Ia mengatakan, jika alih fungsi lahan ini terjadi di sekitar Daerah Aliran Sungai (DAS) akan menimbulkan erosi, longsor dan berkurangnya tutupan lahan yang akan berdampak terhadap biodiversitas (keragaman hayati) kawasan hijau tersebut.
Selain tekanan ekologi akibat berkurangnya daerah resapan, kata dia, Kota Semarang juga tengah mengalami penurunan muka tanah hingga mencapai 15 cm per tahun. Bahkan, studi tahun 2007 telah memprediksi di tahun 2020, muka tanah di sebagian wilayah kota Semarang 1,5-2 meter di bawah permukaan laut.
Namun demikian, beberapa strategi pembangunan fisik, seperti pembangunan Waduk Jatibarang, pompanisasi di Kawasan langganan banjir serta pembangunan sabuk laut Semarang-Demak perlu diapresiasi oleh semua pihak dalam rangka mengurangi bencana banjir dan rob di Kota Semarang.
“Akan tetapi program fisik tersebut perlu disertai program-program ekologis untuk mengawalnya disertai penyadaran masyarakat kota akan pentingnya keseimbangan ekologi,” ujarnya.
Munasik mencontohkan, seperti kegiatan padat karya reboisasi lahan atas oleh masyarakat, rehabilitasi pesisir dan garis pantai Kota Semarang dengan penanaman mangrove dan vegetasi pantai. Di samping itu, Pemerintah Kota Semarang juga meningkatkan fungsi pengendalian alih fungsi lahan baik melalui pengetatan izin pemanfaatan lahan kota atas serta evaluasi RTRW Kota Semarang secara periodik.
Menurut dia, penanganan banjir harus menjadi prioritas pembangunan Kota Semarang ke depan, karena bencana banjir ini tidak hanya berakibat terhadap keselamatan jiwa warga, terganggunya pelayanan publik dan aktivitas ekonomi di daratan, tetapi juga berdampak terhadap sumber daya pesisir dan laut.
Pasalnya, air limpasan banjir berupa air tawar, keruh mengandung sedimen dan bahan pencemar akan mengganggu keseimbangan kehidupan pesisir dan laut. “Jika hal ini terjadi terus menerus akan merusak ekologi pesisir dan laut secara permanen yang ditandai dengan pantai yang keruh, perairan pantai semakin tawar,” ujarnya.
Akibatnya ikan dan biota bentik akan mati atau berenang menuju kelaut lepas.
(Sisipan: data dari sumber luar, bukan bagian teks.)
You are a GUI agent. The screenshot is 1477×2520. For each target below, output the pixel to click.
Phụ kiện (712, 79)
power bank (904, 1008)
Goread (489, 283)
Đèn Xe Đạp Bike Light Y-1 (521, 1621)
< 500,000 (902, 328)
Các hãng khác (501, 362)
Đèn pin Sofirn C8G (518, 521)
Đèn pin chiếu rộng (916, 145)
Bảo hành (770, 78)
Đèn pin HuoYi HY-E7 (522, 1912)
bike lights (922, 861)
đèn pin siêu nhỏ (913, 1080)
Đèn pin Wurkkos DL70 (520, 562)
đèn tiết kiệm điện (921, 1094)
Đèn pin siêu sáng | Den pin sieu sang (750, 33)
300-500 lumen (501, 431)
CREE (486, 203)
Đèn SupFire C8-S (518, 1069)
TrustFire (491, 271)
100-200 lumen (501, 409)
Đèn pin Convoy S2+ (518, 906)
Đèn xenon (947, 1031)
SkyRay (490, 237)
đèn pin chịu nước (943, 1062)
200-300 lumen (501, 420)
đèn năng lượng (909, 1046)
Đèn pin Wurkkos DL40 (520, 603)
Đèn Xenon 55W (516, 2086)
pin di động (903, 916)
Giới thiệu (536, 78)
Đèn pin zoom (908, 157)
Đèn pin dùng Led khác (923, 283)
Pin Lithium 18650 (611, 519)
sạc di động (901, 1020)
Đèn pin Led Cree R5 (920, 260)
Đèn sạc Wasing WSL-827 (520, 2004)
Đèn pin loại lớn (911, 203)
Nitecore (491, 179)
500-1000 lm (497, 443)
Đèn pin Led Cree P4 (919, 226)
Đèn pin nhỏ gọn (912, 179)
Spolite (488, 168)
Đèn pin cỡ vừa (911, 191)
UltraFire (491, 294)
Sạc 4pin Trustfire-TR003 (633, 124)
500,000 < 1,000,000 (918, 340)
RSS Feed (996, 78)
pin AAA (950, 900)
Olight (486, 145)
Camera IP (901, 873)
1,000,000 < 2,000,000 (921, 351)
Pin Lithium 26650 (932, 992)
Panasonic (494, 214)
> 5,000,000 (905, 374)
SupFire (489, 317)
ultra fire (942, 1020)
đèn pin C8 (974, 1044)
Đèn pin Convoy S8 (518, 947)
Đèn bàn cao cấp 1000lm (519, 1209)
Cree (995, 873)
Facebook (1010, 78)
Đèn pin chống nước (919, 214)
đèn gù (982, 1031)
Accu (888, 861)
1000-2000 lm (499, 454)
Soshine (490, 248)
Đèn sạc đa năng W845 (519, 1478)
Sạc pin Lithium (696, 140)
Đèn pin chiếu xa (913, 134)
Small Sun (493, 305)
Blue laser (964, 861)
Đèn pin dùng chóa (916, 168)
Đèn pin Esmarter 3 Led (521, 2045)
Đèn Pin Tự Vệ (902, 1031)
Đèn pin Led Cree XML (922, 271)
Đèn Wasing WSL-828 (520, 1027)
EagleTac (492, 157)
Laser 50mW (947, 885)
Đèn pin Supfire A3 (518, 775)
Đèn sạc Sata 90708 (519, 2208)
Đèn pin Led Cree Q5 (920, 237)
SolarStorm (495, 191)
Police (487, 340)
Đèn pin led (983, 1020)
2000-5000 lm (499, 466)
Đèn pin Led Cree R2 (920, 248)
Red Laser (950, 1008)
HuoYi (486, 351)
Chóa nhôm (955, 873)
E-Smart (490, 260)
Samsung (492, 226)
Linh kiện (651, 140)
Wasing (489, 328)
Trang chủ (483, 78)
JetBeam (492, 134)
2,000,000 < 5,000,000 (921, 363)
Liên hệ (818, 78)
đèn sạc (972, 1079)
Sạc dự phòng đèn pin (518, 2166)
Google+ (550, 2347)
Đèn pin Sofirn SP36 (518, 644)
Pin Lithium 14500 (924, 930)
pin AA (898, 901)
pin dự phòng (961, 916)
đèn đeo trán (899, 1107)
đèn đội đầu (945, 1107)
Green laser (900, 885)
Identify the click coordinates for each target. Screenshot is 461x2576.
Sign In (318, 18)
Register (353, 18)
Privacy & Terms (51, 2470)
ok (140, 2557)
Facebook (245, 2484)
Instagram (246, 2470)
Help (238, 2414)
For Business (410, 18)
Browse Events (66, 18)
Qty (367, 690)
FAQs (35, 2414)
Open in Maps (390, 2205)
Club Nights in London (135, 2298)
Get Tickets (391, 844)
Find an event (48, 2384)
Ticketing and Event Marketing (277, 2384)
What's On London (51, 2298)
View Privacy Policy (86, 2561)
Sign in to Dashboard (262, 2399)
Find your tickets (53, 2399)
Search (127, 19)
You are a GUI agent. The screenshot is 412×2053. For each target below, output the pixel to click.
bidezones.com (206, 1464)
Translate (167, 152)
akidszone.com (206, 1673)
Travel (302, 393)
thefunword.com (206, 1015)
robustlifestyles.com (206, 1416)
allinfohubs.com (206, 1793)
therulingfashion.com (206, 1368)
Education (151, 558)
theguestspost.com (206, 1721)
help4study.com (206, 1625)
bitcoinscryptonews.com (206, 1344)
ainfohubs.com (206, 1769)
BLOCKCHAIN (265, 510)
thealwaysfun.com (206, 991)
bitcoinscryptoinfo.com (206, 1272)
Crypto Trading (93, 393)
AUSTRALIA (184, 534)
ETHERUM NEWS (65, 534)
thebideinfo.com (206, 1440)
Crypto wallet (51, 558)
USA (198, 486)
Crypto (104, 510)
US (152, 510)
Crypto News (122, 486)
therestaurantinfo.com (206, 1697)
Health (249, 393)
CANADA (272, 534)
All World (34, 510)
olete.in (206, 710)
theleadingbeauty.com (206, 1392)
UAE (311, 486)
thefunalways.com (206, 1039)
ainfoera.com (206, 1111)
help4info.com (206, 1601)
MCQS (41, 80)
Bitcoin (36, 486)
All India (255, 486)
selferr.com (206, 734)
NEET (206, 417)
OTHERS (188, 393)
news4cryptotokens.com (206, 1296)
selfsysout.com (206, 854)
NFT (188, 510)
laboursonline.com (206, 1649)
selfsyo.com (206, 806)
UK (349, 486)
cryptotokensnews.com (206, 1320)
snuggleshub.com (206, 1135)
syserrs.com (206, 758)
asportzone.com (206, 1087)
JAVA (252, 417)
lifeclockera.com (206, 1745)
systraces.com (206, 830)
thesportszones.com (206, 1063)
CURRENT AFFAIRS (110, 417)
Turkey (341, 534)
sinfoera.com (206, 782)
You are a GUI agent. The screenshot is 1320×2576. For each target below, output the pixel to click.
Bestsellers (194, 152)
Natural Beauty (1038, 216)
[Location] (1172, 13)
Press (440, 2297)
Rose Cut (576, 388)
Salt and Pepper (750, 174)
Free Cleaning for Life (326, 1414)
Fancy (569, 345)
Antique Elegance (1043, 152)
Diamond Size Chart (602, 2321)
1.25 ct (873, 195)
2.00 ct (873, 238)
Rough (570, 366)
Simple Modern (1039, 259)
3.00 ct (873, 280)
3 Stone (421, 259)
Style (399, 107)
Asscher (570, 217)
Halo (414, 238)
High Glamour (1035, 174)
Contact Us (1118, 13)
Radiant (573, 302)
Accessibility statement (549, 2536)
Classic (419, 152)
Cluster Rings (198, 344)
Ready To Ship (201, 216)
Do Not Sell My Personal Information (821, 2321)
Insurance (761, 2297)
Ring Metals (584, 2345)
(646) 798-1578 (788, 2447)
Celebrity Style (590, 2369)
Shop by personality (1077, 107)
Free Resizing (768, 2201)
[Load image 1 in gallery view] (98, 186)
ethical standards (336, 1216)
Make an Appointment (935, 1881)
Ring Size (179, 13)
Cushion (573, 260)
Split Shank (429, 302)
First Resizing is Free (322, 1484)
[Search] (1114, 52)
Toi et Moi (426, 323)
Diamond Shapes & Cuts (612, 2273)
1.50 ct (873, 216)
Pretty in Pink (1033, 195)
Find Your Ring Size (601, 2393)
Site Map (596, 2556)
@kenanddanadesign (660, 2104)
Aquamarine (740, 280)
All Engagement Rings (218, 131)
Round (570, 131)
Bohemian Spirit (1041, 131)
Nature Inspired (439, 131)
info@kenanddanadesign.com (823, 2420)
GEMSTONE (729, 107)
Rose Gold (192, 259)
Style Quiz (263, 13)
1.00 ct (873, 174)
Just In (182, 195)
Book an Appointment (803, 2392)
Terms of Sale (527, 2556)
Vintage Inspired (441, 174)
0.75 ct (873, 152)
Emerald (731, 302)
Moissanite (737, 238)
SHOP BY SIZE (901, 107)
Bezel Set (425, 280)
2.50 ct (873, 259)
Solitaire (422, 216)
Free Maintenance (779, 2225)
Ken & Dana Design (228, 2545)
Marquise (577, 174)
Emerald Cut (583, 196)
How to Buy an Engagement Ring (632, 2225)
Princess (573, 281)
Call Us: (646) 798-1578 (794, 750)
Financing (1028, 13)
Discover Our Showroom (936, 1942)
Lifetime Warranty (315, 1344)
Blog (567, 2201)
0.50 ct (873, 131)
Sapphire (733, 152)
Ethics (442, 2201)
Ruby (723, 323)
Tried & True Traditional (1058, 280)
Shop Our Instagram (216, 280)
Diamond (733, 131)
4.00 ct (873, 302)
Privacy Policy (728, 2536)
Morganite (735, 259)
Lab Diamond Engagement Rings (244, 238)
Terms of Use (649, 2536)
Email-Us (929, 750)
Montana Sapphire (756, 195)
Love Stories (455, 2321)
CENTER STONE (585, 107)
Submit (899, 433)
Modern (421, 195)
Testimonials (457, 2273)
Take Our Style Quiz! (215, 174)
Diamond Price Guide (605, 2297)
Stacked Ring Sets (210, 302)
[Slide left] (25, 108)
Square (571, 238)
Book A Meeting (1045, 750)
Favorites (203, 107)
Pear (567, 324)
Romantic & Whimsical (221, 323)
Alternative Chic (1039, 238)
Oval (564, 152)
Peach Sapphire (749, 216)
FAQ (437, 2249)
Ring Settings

Sehingga bencana hidrometeorologi ini akan mengurangi produktivitas perikanan perairan laut Kota Semarang. “Mari berupaya untuk tertib di darat untuk keberlanjutan di laut,” katanya.
Seperti diberitakan, banjir menerjang Kota Semarang dengan ketinggian bervariasi 30 cm hingga mencapai 150 cm. Banjir menggenangi beberapa lokasi strategis dan vital di Kota Semarang. Di antaranya Jalan Raya Kaligawe dan Jalan Raya Mangkang merupakan pintu masuk Kota Semarang dari arah Jakarta maupun Surabaya. Banjir juga merendam stasiun Tawang, landasan pacu bandara Ahmad Yani, rumah sakit, SPBU dan sejumlah kantor sehingga melumpuhkan transportasi dan layanan publik di Kota Semarang.